2. Section 11(1) Tribunals, Courts and Enforcement Act 2007 provides for a right of appeal to the Upper Tribunal "... on any point of law arising from a decision made by the First-tier Tribunal...". I should only grant permission to appeal on a particular ground if I am satisfied that it is arguable, with a realistic prospect of success, that there is a material error of law in the Decision.
3. The appeal before the FTT concerned an assessment to capital gains tax ("CGT") and an associated penalty in connection with the disposal of certain properties by Mr Mahmood to Rajay Khan Properties Limited ("RKP"). Mr Mahmood was the sole director of RKP and the entire share capital was owned by Mr Mahmood's wife. The assessment and the penalty were made following the closure of an enquiry into Mr Mahmood's tax return for 2016-17 which had not included any entries to reflect the disposals. Mr Mahmood had considered that no CGT was payable on the disposals because the properties were transferred at cost and also because he believed that the spouse exemption in section 58 Taxation of Chargeable Gains Act 1992 ("TCGA 1992") would have been available because his wife owned all the shares in RKP. By the time of the FTT hearing, Mr Mahmood accepted that neither proposition was correct. However, he challenged the assessment and the penalty on two grounds:
(1) The transfers of the properties were void because they had been entered into pursuant to a common mistake that no CGT was payable on the disposals. As such, the transfers should be treated as never having taken place and there was no disposal for CGT purposes.
(2) Following the closure of the enquiry into his tax return for 2016-17, HMRC had not amended his tax return. As such, no tax liability could arise.
4. The FTT dismissed both grounds of appeal. As to the first ground, the FTT referred to Bell v Lever Brothers Limited [1932] AC 161 and held that for a contract to be void for mistake, the mistake must affect the subject matter of the contract or the way in which the contract was to be performed. In this case, a mistake as to the tax consequences of the transaction had no effect on the terms or the subject matter of the contract or on the way in which the contract was to be performed.
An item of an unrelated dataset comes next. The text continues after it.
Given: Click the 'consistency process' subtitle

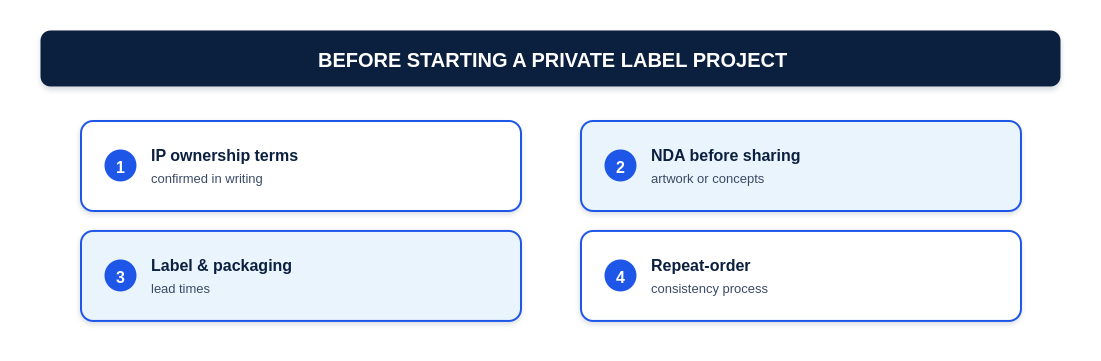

The contract was therefore not void.
5. As to the second ground, the FTT held that in the circumstances all that was needed to establish a tax liability was for a closure notice to be issued stating the officer's conclusions, setting out the amendments to be made to the tax return and stating the amount of tax due as a result of the amendments. The FTT found that the closure notice issued to Mr Mahmood satisfied these requirements and had the effect of amending the return.
6. Mr Mahmood originally sought permission to challenge both these conclusions. However, at the oral reconsideration he limited his challenge to the FTT's conclusion on the second ground.
7. The FTT also went on to make certain findings of fact as to whether any officer did in fact amend Mr Mahmood's return separately to the issue of the closure notice. There was conflicting documentary evidence as to whether the return had been amended. The FTT made a finding of fact that the return was amended on 1 April 2020 based on the evidence before it. In doing so, the FTT recognised at [79] that it was not strictly necessary to make that finding given its conclusion that the closure notice itself had the effect of amending the return.
8. In making a finding that the return had been amended on 1 April 2020, the FTT described the principal evidence on which it relied at [79] to [84]. It then went on to address various other points raised by Mr Mahmood so that he would not think those points had been ignored. The FTT stated why those points did not affect its factual conclusion that the return had been amended on 1 April 2020.
9. Mr Mahmood made no separate challenge to the penalty and the FTT confirmed that a penalty was due.
10. HMRC acknowledged that the assessment and the penalty fell to be reduced considerably in order to correct various assumptions made at the time of the closure notice. The FTT reduced the assessment and the penalty accordingly. Hence, the CGT payable was reduced from £303,476 to £36,316 and the penalty was reduced from £81,938 to £9,805. The reductions reflected various matters described by the FTT at [9]. Mr Mahmood did not challenge the adjustments, but he maintained his challenge to the reduced liability.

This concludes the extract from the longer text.